[Opening PASSAGE FOR REVIEW section]

By Jackie Crosby
Department of Human Services Commissioner Lucinda Jesson's decision earlier this week to hire an outside auditor to examine Medicaid rates paid to the private health plans has caused some ripples among insiders.
The rate-setting process is the subject of several federal investigations and has drawn fire from lawmakers in Washington, D.C. and St. Paul. Jesson said she wants an investigation to look at the years 2003 to 2011 to address the issue "once and for all."
In a July 23 letter to key legislators, Jesson wrote that the application for prospective outside auditors "was developed after consultation from the Legislative Auditor."
But Legislative Auditor Jim Nobles followed up in a letter of his own, saying the "consultation" was pretty minimal - an e-mail and brief phone call regarding the timetable to deliver a final report.
"The issue is big enough, sensitive enough and the statement of the commissioner was misleading enough that I thought it needed clarification," Nobles said in an interview.

[Closing PASSAGE FOR REVIEW section]
[Opening GIVEN RECORDS section]

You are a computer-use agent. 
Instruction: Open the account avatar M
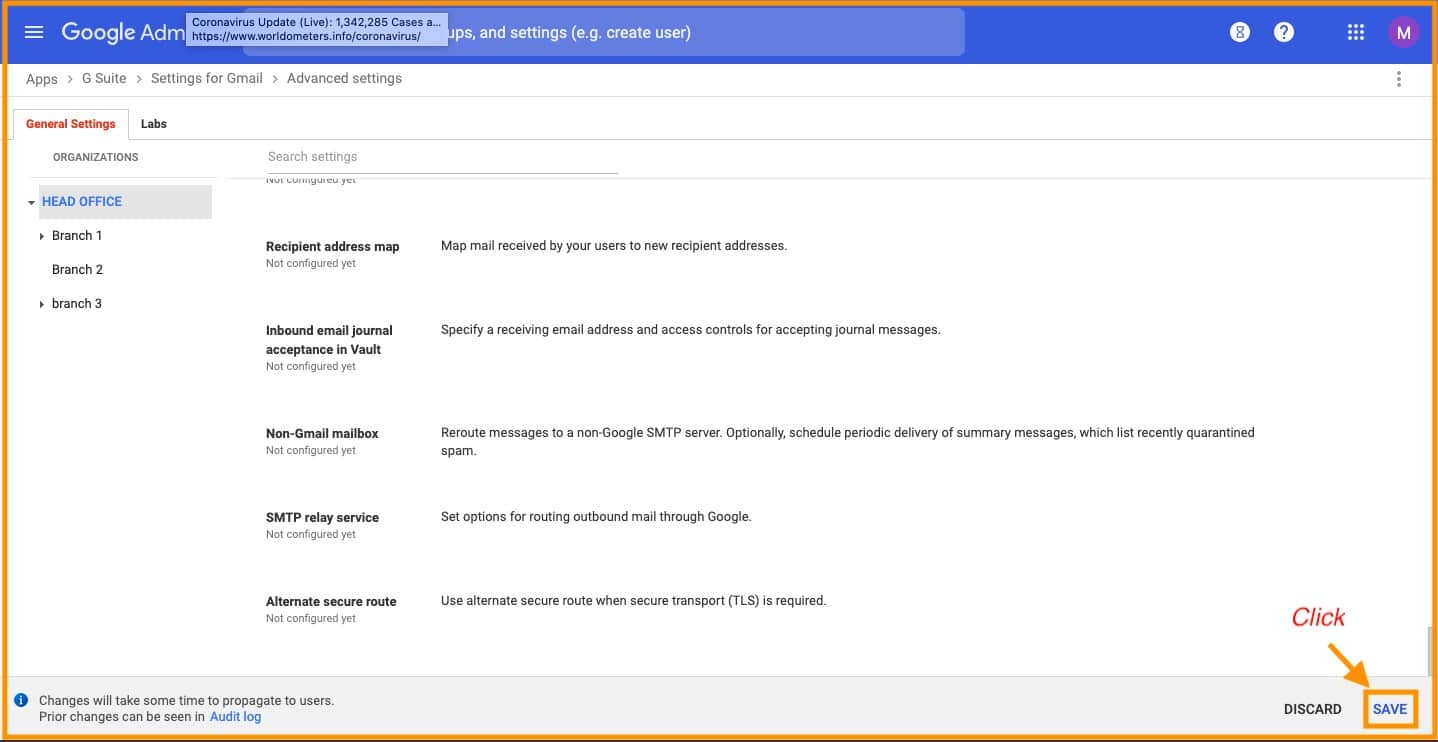pos(1403,32)
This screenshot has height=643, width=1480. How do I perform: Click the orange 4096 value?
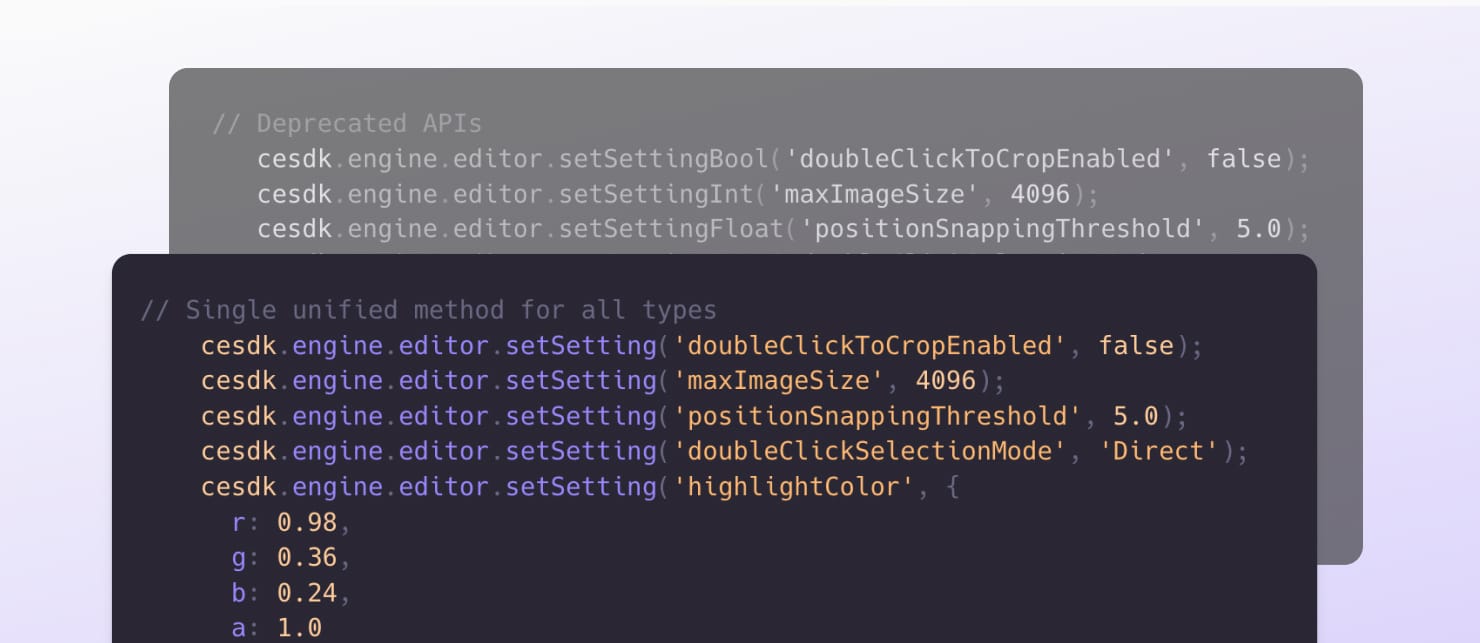click(x=945, y=381)
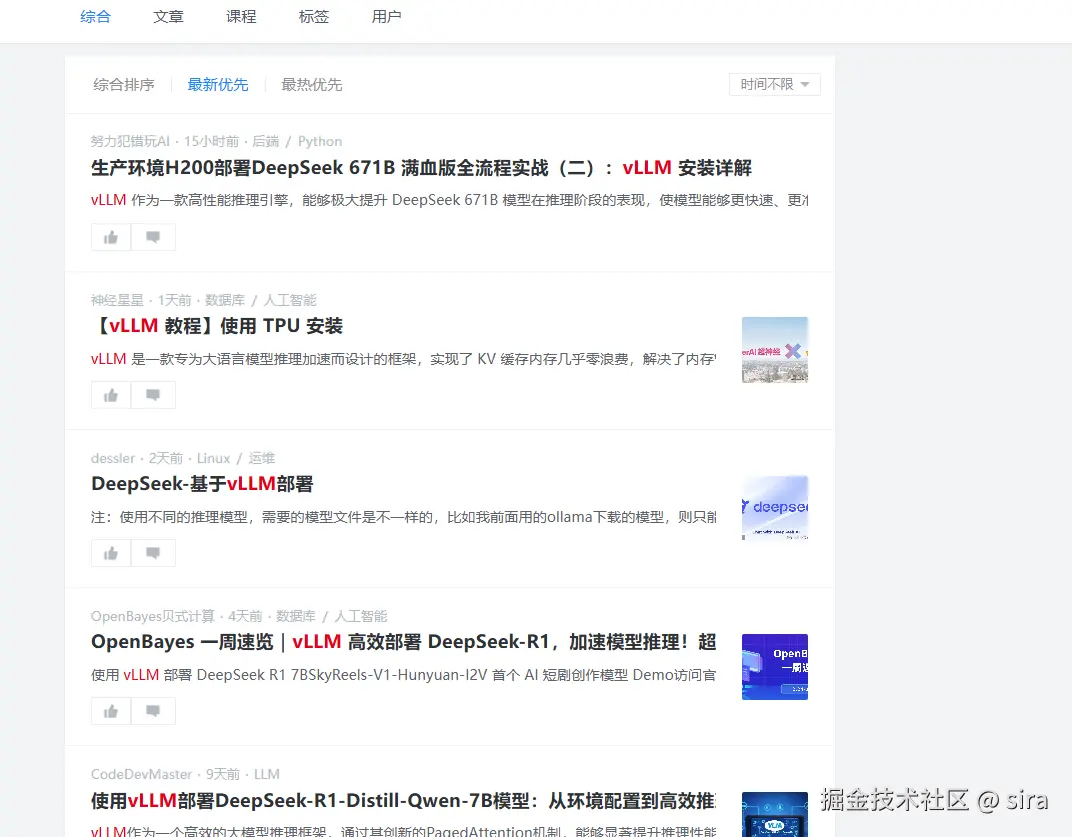
Task: Open the 时间不限 time filter dropdown
Action: coord(774,84)
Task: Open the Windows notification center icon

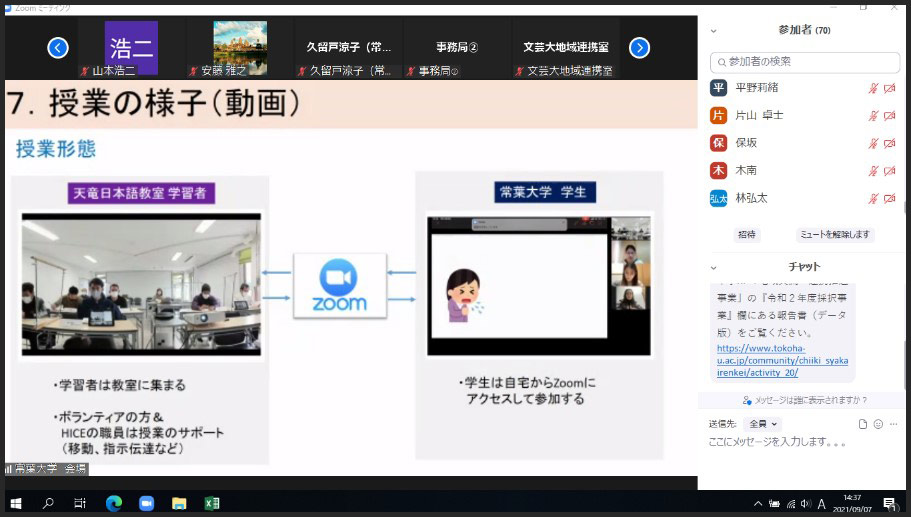Action: [888, 503]
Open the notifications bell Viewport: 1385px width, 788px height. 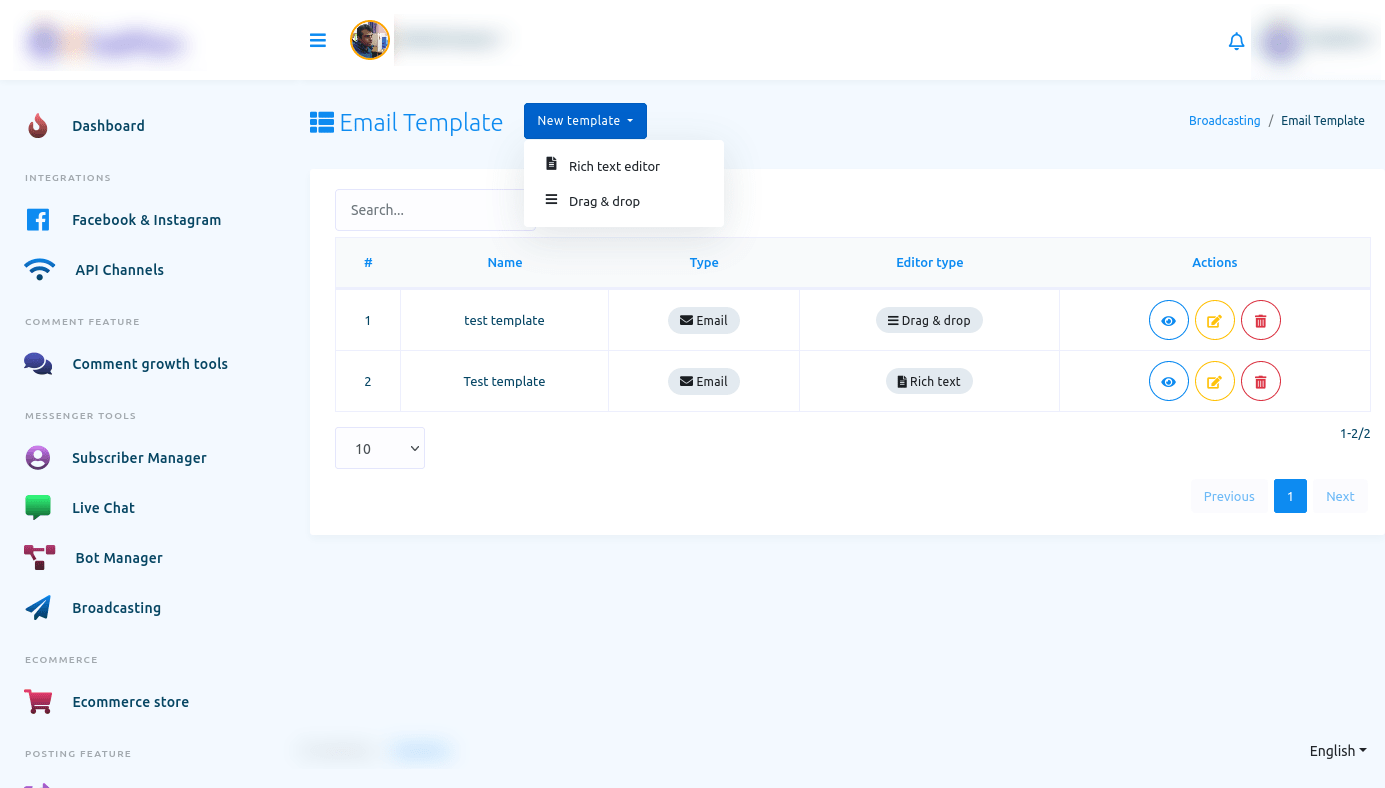click(1236, 41)
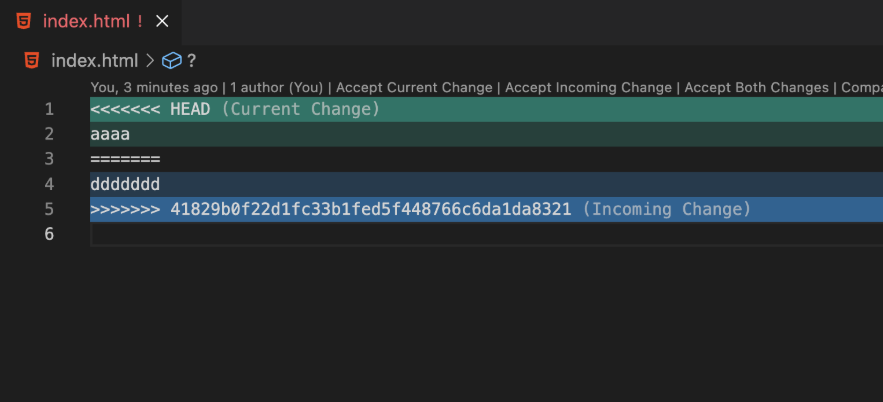This screenshot has height=402, width=883.
Task: Open the index.html breadcrumb item
Action: (x=95, y=60)
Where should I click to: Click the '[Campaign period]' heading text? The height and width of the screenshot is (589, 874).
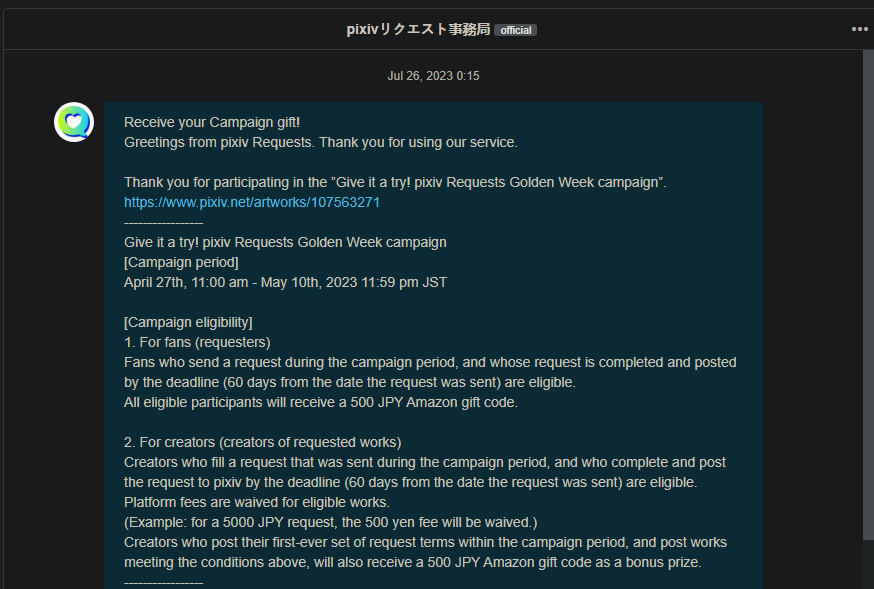pos(181,262)
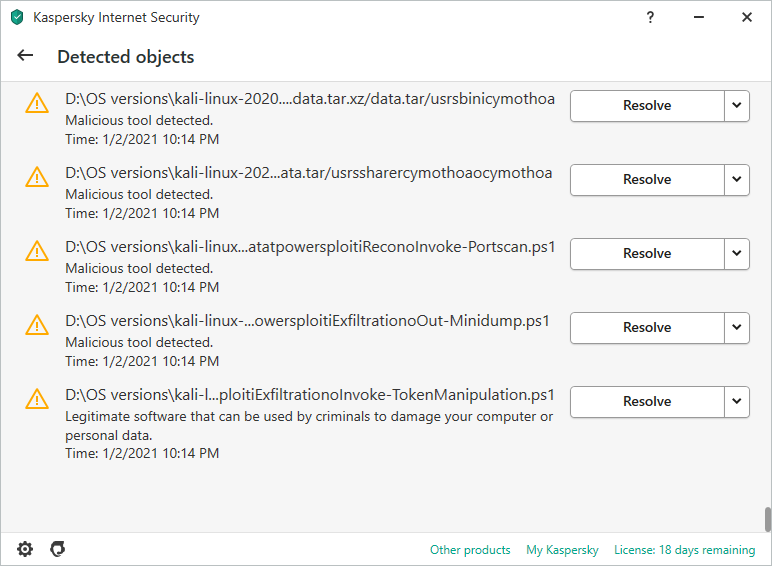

[Closing GIVEN RECORDS section]

WHAT THIS TASK INVOLVES: Reproduce the article on the Medicaid rate audit in full, word for word. The material above is unrelated to the article on the Medicaid rate audit.

SOLUTION:
By Jackie Crosby
Department of Human Services Commissioner Lucinda Jesson's decision earlier this week to hire an outside auditor to examine Medicaid rates paid to the private health plans has caused some ripples among insiders.
The rate-setting process is the subject of several federal investigations and has drawn fire from lawmakers in Washington, D.C. and St. Paul. Jesson said she wants an investigation to look at the years 2003 to 2011 to address the issue "once and for all."
In a July 23 letter to key legislators, Jesson wrote that the application for prospective outside auditors "was developed after consultation from the Legislative Auditor."
But Legislative Auditor Jim Nobles followed up in a letter of his own, saying the "consultation" was pretty minimal - an e-mail and brief phone call regarding the timetable to deliver a final report.
"The issue is big enough, sensitive enough and the statement of the commissioner was misleading enough that I thought it needed clarification," Nobles said in an interview.